Does Bryan Johnson Regret Giving Up A "Normal" Life?
We asked him directly. Does he ever feel FOMO? Does he feel like he's missing out on the dinners, the late nights, the spontaneous experiences most of his friends are still having?
His answer flipped the question on its head.

"For those who continue that behavior, do they feel FOMO of me getting good sleep?" he asked us. "Do they feel FOMO that I'm not stricken with depression and anxiety - and they do have it?"
He's not dogmatic, he was clear about that. He went to a rave in Sweden last week. He'll watch the Super Bowl. He'll have dinner with friends - just at 6 p.m. instead of 11.
"There's no universal law of physics that says you can't have dinner with friends at 6 o'clock," he said.
The transformation he described - from a stressed, depressed, snacking founder to a man who calls his current state the best he's ever felt physically in his life - happened because he stopped negotiating with the parts of himself, and the world, that were making him worse.
What We Took Away
After more than 1,200 interviews on Sprouht with people who've actually lived long lives, we'll be honest - Bryan's approach is more extreme than anything we've heard from a 90- or 100-year-old.
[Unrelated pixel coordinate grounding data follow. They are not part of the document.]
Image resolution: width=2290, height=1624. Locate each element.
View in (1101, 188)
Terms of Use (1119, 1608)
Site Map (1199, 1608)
But the underlying lessons line up almost perfectly. Sleep matters more than people think. The opinions of others matter less than people think. The habits that quietly destroy you are the ones marketed as normal. And it's never as late as you think to change.
Bryan put it in a way we keep coming back to: the goal isn't to live forever. The goal is to take back power over your own body before someone else takes it from you.
That advice doesn't require millions of dollars. It just requires going to bed.